Boek 5/Blog: Phil Archer - Standardisation is a community effort

< Boek 5

One of the endless discussions among W3C staff is around what we do, what we should have done in the past, and what we should do in future to support the development and maintenance of vocabularies.

Whatever your technology, data interoperability can only be achieved if different systems use the same terms, or, at least, terms that can be programmatically mapped. The W3C process is good for creating stable vocabularies like SKOS and the RDF Data Cube, but what about vocabularies that are continually evolving? The stellar example of that is schema.org. Should W3C adapt its tooling and processes to match? What’s the right balance between stability and agility, integrity and practical flexibility, centralisation and distribution?
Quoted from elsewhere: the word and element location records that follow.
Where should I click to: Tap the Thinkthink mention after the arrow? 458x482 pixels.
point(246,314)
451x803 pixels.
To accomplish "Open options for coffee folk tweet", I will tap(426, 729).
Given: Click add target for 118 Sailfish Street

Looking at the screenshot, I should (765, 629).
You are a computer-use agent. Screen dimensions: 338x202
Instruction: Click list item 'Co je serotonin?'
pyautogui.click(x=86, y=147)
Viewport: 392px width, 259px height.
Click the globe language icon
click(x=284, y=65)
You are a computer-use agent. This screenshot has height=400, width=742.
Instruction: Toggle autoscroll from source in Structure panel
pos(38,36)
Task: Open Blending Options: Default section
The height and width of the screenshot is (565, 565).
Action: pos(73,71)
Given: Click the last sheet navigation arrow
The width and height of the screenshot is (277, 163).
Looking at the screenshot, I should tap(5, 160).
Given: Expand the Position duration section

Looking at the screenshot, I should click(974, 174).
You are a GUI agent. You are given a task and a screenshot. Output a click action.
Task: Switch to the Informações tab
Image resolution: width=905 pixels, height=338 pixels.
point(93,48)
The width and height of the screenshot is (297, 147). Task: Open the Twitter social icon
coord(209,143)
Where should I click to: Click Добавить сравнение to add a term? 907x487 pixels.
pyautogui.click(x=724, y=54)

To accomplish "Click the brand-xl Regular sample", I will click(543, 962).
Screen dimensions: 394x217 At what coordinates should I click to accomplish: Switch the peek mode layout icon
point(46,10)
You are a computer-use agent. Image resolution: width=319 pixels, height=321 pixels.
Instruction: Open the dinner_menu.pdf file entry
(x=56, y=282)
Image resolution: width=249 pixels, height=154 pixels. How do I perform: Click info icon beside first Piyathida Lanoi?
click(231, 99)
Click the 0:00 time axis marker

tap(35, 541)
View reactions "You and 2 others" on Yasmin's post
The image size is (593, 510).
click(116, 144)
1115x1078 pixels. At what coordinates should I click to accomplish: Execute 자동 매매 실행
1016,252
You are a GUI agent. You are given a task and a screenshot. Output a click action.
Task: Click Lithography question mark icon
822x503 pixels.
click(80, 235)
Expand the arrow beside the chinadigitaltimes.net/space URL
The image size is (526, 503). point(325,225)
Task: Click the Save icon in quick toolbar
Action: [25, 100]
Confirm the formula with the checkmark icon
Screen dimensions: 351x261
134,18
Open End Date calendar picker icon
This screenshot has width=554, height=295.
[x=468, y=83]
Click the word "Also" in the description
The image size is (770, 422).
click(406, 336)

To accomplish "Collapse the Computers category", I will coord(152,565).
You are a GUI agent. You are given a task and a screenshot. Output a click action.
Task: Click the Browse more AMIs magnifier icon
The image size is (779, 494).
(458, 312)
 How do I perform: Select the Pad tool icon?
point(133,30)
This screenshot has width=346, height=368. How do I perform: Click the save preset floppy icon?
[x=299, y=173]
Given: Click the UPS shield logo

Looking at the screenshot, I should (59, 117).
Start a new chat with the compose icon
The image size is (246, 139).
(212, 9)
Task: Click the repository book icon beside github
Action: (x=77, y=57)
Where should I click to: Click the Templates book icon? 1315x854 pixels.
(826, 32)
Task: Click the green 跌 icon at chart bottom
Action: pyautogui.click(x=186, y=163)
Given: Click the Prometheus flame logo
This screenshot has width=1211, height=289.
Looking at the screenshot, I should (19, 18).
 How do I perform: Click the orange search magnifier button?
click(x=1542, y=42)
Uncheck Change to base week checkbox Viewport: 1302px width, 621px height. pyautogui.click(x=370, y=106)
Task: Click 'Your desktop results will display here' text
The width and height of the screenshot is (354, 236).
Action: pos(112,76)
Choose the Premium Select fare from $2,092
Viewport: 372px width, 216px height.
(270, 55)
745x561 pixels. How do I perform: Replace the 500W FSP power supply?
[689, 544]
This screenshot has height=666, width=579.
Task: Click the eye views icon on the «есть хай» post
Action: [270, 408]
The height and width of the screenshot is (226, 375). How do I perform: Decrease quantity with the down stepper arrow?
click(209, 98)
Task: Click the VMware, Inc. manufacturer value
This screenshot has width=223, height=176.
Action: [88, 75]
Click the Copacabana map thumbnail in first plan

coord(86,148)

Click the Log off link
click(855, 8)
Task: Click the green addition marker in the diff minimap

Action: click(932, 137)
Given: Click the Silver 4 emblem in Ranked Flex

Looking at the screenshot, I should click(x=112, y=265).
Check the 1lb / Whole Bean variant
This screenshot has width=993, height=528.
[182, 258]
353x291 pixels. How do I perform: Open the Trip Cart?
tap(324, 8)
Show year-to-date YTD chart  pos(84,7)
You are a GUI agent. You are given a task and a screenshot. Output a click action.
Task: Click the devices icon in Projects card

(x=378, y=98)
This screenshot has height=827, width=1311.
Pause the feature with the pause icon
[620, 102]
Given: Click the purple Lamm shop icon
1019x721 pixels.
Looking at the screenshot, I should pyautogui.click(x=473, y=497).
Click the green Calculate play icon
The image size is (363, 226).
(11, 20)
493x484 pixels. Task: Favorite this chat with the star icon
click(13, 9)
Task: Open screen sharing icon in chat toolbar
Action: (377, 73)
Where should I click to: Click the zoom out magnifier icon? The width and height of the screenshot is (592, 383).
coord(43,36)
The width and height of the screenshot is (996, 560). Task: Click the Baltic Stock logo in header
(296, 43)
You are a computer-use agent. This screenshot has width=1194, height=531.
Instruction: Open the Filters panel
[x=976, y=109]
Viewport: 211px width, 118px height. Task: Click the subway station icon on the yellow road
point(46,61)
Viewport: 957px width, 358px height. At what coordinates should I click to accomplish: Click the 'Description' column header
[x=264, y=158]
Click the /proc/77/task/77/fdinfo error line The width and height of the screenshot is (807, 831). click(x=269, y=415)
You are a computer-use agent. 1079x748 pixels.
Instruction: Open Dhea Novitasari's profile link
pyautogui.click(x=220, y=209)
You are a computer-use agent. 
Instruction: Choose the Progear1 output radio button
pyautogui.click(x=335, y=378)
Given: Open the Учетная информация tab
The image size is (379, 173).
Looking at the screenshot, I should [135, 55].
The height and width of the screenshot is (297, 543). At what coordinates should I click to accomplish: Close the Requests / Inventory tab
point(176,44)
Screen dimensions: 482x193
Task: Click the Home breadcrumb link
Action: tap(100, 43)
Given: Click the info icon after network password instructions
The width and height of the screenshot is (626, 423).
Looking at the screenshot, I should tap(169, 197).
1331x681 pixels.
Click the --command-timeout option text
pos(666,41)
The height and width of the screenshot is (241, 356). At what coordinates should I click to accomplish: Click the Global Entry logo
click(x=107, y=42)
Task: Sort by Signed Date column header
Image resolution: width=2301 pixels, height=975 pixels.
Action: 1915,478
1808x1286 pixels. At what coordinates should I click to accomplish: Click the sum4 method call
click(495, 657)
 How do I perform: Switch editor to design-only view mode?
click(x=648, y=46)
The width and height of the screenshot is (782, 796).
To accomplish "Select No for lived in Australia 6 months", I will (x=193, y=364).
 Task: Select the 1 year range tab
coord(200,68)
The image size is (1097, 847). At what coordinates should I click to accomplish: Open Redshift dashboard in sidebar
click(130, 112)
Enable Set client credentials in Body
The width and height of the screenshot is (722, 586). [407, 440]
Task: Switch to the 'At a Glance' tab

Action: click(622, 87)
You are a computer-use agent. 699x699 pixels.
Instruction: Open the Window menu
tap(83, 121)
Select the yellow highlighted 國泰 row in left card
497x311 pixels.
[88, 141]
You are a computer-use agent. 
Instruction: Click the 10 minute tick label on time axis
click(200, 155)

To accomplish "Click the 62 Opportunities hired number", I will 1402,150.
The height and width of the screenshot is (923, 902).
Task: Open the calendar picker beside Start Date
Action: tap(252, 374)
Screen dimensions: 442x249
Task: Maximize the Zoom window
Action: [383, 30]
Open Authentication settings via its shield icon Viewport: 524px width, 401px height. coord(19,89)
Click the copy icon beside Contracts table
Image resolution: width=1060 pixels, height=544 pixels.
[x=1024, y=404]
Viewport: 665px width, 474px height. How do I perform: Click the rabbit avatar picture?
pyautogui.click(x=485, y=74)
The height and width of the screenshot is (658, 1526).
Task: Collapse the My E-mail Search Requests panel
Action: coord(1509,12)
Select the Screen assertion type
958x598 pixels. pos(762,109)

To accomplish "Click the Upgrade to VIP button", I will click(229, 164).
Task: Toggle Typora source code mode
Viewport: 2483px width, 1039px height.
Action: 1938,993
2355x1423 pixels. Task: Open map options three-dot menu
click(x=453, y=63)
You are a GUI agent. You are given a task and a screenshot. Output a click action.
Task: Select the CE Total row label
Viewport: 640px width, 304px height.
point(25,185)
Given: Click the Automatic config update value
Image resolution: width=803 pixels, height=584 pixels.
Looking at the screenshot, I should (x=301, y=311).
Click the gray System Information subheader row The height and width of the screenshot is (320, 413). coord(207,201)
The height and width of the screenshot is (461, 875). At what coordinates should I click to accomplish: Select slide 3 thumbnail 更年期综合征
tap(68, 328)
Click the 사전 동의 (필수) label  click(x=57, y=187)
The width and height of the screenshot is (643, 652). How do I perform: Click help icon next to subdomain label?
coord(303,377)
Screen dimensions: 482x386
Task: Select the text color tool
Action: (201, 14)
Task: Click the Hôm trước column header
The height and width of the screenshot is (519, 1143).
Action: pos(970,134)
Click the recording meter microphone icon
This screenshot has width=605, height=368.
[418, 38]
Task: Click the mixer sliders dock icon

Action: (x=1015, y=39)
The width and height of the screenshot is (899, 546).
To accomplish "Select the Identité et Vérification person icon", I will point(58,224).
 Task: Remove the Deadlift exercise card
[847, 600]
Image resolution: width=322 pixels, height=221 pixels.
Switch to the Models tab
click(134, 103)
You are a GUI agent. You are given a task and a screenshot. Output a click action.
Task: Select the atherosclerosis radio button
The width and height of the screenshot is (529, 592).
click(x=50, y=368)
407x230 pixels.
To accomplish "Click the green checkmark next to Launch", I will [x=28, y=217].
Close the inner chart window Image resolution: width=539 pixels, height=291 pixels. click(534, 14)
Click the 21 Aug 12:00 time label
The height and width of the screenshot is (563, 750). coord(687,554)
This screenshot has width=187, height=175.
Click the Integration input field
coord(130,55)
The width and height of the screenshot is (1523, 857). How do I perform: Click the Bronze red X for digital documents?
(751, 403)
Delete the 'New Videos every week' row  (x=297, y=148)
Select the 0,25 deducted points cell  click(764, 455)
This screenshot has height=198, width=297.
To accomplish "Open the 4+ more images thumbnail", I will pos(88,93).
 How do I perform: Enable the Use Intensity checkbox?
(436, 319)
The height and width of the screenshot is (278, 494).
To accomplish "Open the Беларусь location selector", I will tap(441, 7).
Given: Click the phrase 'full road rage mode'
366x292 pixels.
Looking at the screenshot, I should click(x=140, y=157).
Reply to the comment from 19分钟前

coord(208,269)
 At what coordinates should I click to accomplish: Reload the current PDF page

To make progress, I need a hook, that is, an example of a vocabulary that has a significant community of interest but that is in need of maintenance. Step forward DCAT, the Data Catalogue Vocabulary, and, step forward the VRE4EIC project. A Virtual Research Environment (VRE) offers visualisation and manipulation services across multiple datasets from multiple sources. The project has looked at dozens of potential data sources and it’s clear that there is no single dataset description vocabulary that dominates, nor is there likely to be. That’s the Web.

At the end of November, I made my sixth and final trip of 2016 to the Netherlands. This time to run the Smart Descriptions & Smarter Vocabularies (SDSVoc) workshop that discussed these issues. The final report from that event has been published around the end of January. As well as looking at some of the many dataset description vocabularies in use, and the specific need to update and improve DCAT, we discussed the idea of content negotiation by profile. That is, that you can request data encoded in JSON or RDF or XML etc. but we want clients to be able to request data in, say, RDF using DCAT and for servers to support multiple alternative responses. Datasets with spatiotemporal aspects need specific metadata fields; tooling and search are important too of course. There’s a lot to think about.

Subject to the usual W3C member-driven process, I expect to be beginning a new Working Group around April-May that will pick up on these ideas. DCAT is the poster-child, but the issues are much broader. As ever, standardisation is a community effort - and you’ll be welcome to join in.

Phil Archer
Data Strategist at W3C (www.w3.org)